BEGIN Provided records

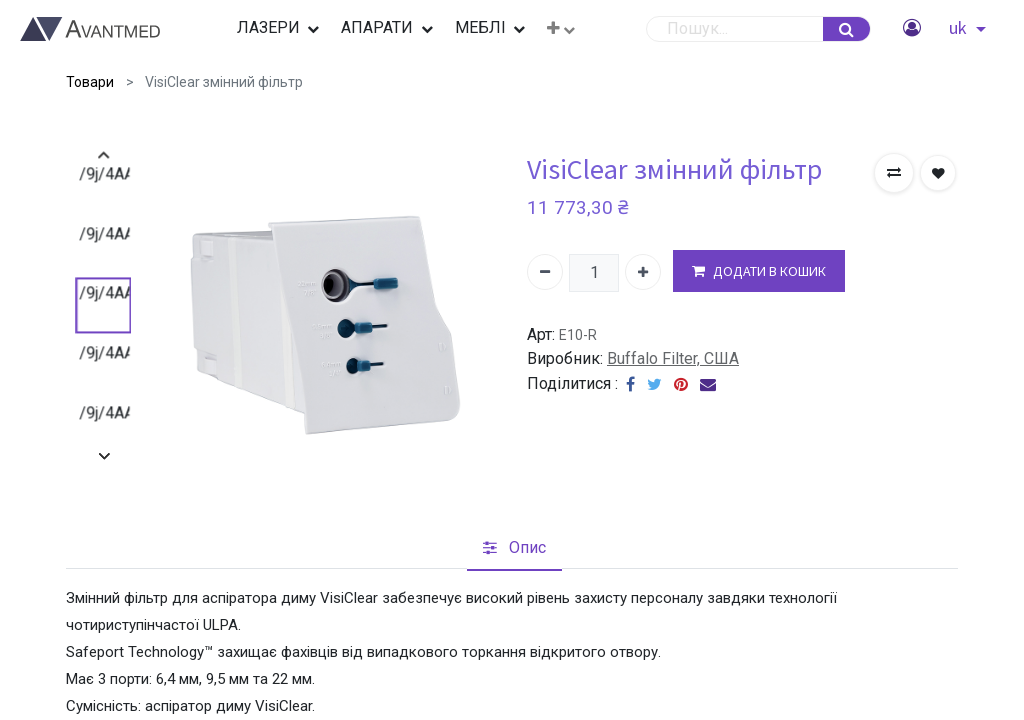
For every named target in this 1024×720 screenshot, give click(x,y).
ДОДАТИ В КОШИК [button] (759, 271)
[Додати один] (643, 272)
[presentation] (103, 155)
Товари (90, 82)
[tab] (514, 548)
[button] (561, 29)
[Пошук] (846, 29)
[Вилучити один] (545, 272)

END Provided records

§ **Exercise objective**: Rewrite the records above with every occurrence of "button" replaced by "control", keeping everything else unchanged, and leave the pictures out.

§ **Expected output**:
For every named target in this 1024×720 screenshot, give click(x,y).
ДОДАТИ В КОШИК [control] (759, 271)
[Додати один] (643, 272)
[presentation] (103, 155)
Товари (90, 82)
[tab] (514, 548)
[control] (561, 29)
[Пошук] (846, 29)
[Вилучити один] (545, 272)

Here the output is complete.